# I think they are gone.......



## frznFinn (Jan 25, 2004)

It's been a few days since I saw my hummingbirds....I think they are gone for the winter.....:sad:


----------



## Ranger Ray (Mar 2, 2003)

frznFinn said:


> It's been a few days since I saw my hummingbirds....I think they are gone for the winter.....:sad:


Still visiting my feeder.


----------



## Linda G. (Mar 28, 2002)

We had them here until a day or so ago, but if they've left, they JUST left. 

While hunting doves in Ohio last week, we saw HUNDREDS of hummingbirds in the fields-everywhere.


----------



## duxdog (Apr 13, 2008)

Still here tonight on our feeder.


----------



## severus (Feb 8, 2000)

Well, it was fun while it lasted. I'm going to leave my feeder out for awhile just in case.


----------



## Happy Jack (Jan 21, 2003)

Had 3 over the weekend. Only 1 yesterday.


----------



## 22 Chuck (Feb 2, 2006)

Still here on the weekend.

37 degrees (or less) here this am.


----------



## mwp (Feb 18, 2004)

still here as well,but its almost time!!


----------



## FREEPOP (Apr 11, 2002)

Saw some visiting the sunflowers last night.


----------



## tree_rat (Aug 28, 2008)

Had some at mine this morning, 49 degrees.


----------



## Fishndude (Feb 22, 2003)

They are still visiting my Butterfly bushes, and Trumpet Vines daily. But I live in SE Michigan.


----------



## outdoor junkie (Sep 16, 2003)

Still have a few visiting my feeders and sunflowers. I've had one the past week or so that will land on our finger and drink from the feeder. Pretty cool. We have one or two every year by the end of the season that act like pets. Love them little birds.


----------



## wally-eye (Oct 27, 2004)

Still have a half dozen or so hanging around yet........I'm 10 miles north of Fremont. Don't think it'll be much longer though.....


----------



## Happy Jack (Jan 21, 2003)

Not gone yet in N Oaklsnd. I have 1 hanging around today.


----------



## rick (Dec 3, 2000)

Very cool while it lasted



















Elvis has left the building up in Luzerne


----------



## Bowslayer (Aug 29, 2005)

I was surprised to have one visit today, a female. Im in K-zoo


----------



## RollingRock (Nov 30, 2004)

Still had 2 at the cabin this past weekend. 8 miles west of Mio.


----------



## Ladygill (Dec 28, 2002)

We have two that were here as of yesterday. We keep our feeder out after the hummers leave in case others migrating from further north need to stop, rest and refuel.

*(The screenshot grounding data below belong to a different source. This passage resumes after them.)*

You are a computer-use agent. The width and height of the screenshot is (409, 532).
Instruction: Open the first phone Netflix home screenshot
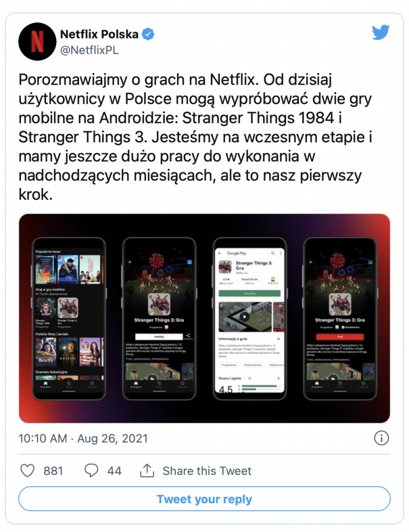click(x=69, y=318)
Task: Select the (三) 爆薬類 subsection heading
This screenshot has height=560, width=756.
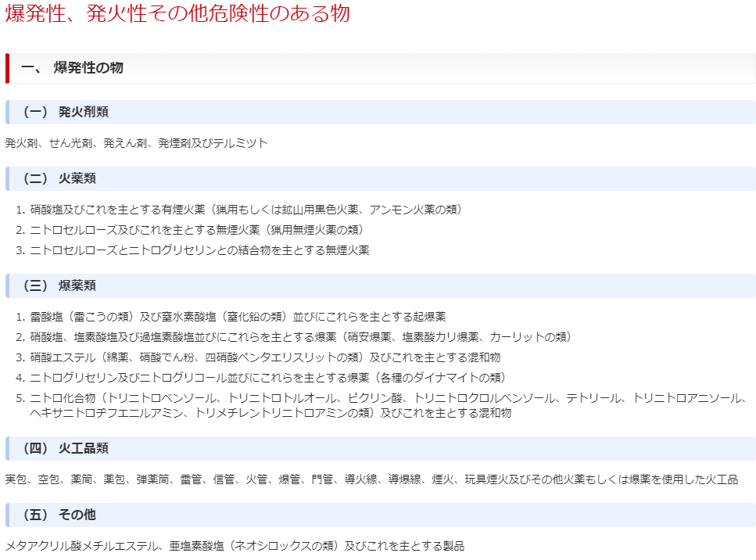Action: [59, 285]
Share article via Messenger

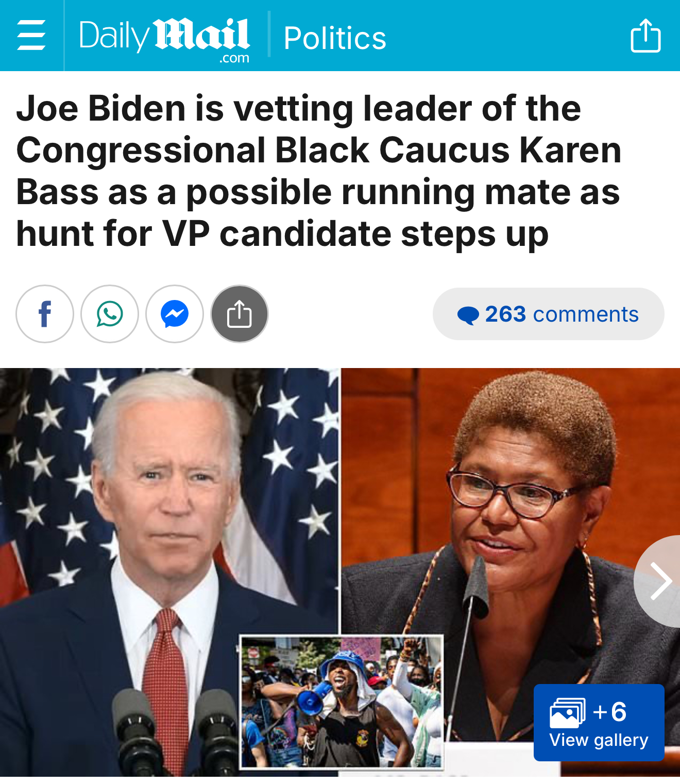(175, 314)
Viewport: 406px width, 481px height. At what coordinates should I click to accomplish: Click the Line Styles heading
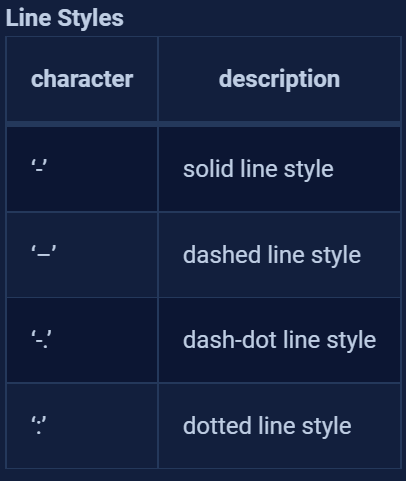(x=65, y=18)
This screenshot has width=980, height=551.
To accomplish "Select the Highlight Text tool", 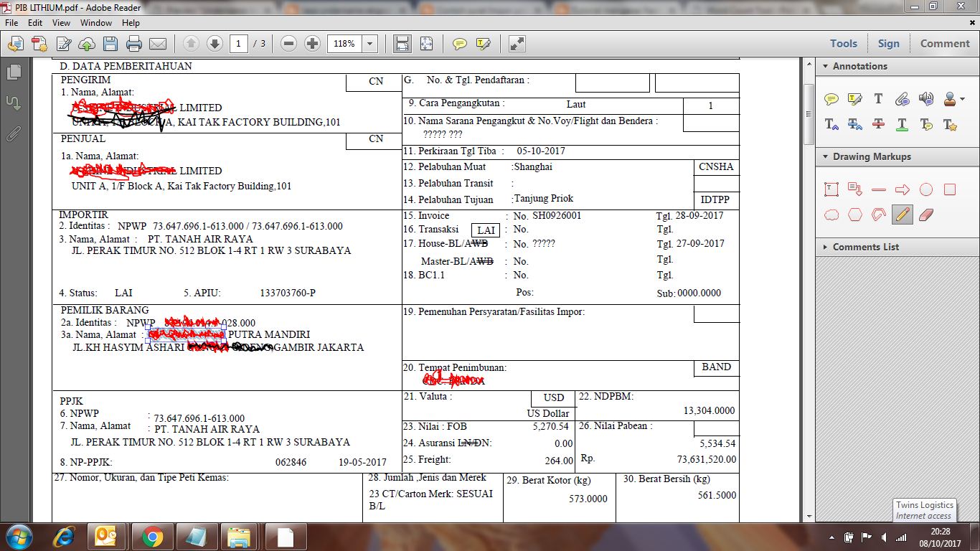I will pyautogui.click(x=854, y=99).
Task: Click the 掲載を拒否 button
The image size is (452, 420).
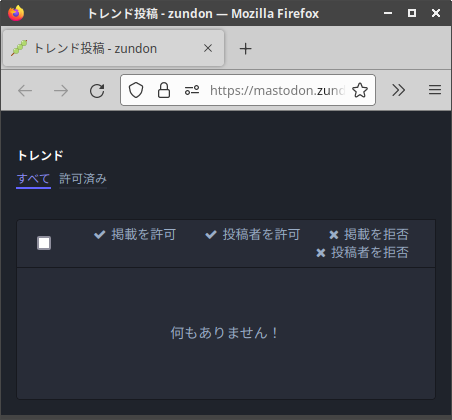Action: click(369, 234)
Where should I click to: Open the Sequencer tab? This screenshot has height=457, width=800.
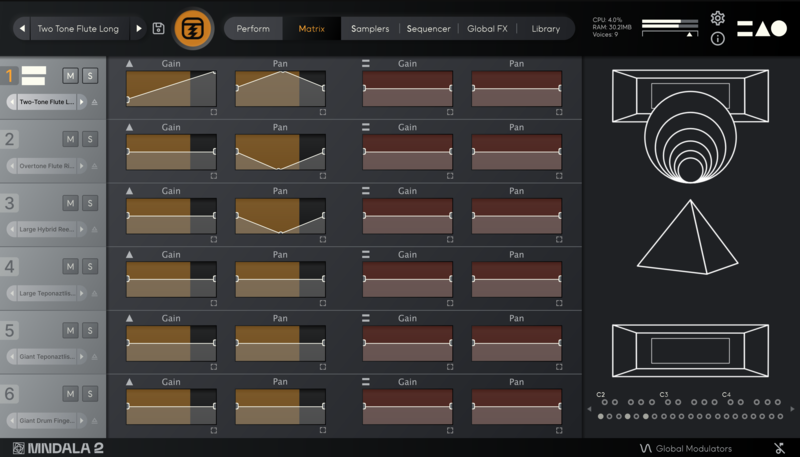coord(428,29)
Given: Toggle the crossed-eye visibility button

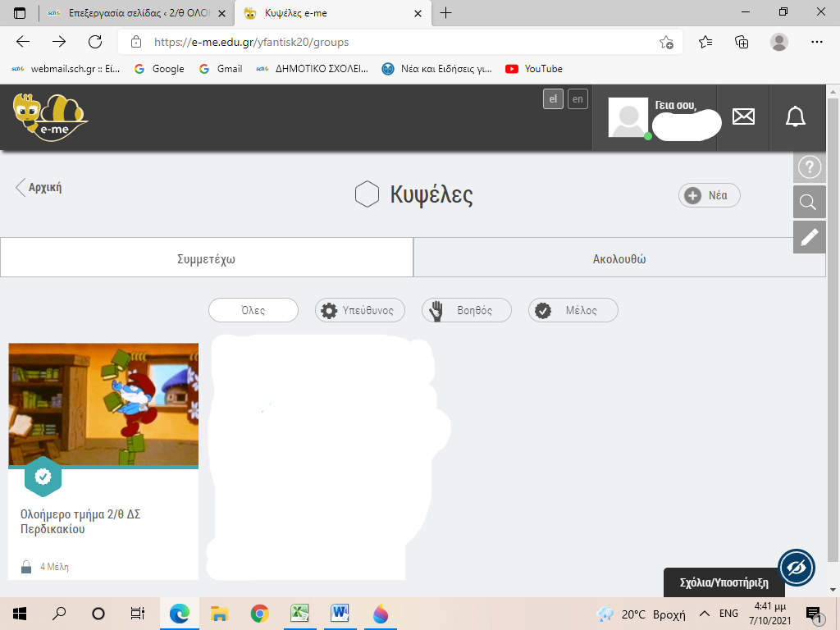Looking at the screenshot, I should coord(797,567).
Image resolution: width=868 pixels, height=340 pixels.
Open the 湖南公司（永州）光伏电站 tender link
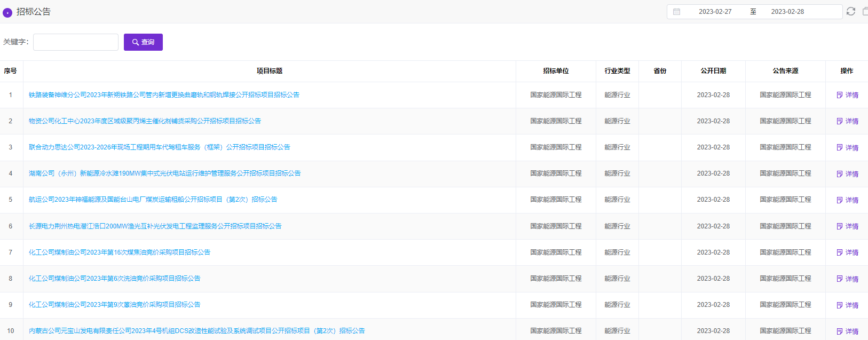tap(164, 173)
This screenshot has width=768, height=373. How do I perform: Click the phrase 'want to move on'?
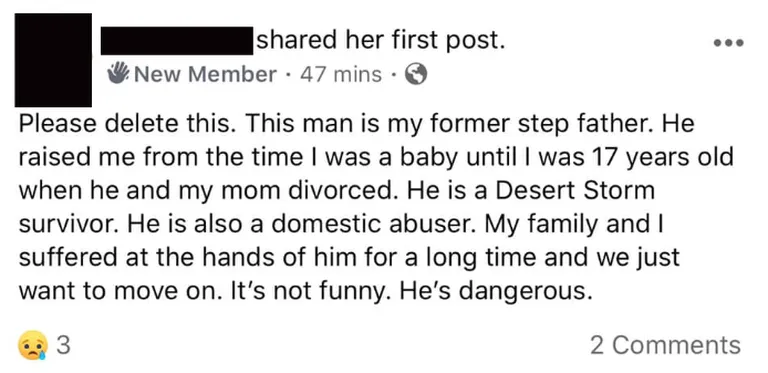point(116,291)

We take the feeder down for the season when a freeze warning is issued for our area.



frznFinn said:


> It's been a few days since I saw my hummingbirds....I think they are gone for the winter.....:sad:


----------



## Buddwiser (Dec 14, 2003)

We had two birds come to our feeder all last summer but only saw one bird at it twice this year. Any suggestions as to how to attract more next year?
Thanks for any info.


----------



## wally-eye (Oct 27, 2004)

Still had 2 hanging out today but I believe this will be their last week here. With the heavy frost warning for this Sat. morning I fear they'll be gone till next year.........


----------



## MSUICEMAN (Jan 9, 2002)

a couple days ago i saw my last one, but none since, i think this cold snap probably has them moved out.


----------



## Bonz 54 (Apr 17, 2005)

I had acouple buzzing around the yard on Monday. I freshened the feeders and haven't seen them since. If you want more Hummers next year you need to make a garden plan with plants that attract them and add more feeders. When we went from one feeder to two, they started to really hit them. This year we went to three feeders and the number seemed to jump again. Just an observation. FRANK


----------



## Bonz 54 (Apr 17, 2005)

I went to let the girls outside saturday morning around 7:00 a.m. and there was a little Emerald jewel on the feeder out by the garden fence. They hung around most of the day. Sunday morning they were still here. I was completely amazed because we had a light frost that morning. Checked the feeder before I left for work this morning and at least one was still here. I hope they don't wait too long and get stuck here or worse... FRANK


----------



## sfw1960 (Apr 7, 2002)

These were birds stopping by as they migrated South..............


----------



## Ladygill (Dec 28, 2002)

Yes they more than likely were from further north. I miss them when they leave, but anticipate their arrival in the spring.


----------



## Kory (Oct 7, 2007)

Man, those photos are outstanding! Thanks for sharing.


----------



## Ladygill (Dec 28, 2002)

I was just wondering what type of camera and lens you used to get in this close to the hummingbirds? The pictures are amazing and I would like to eventually get another lens for my camera to get in tight on wildlife when photographing. 
Thank you


----------



## Ladygill (Dec 28, 2002)

Kory said:


> Man, those photos are outstanding! Thanks for sharing.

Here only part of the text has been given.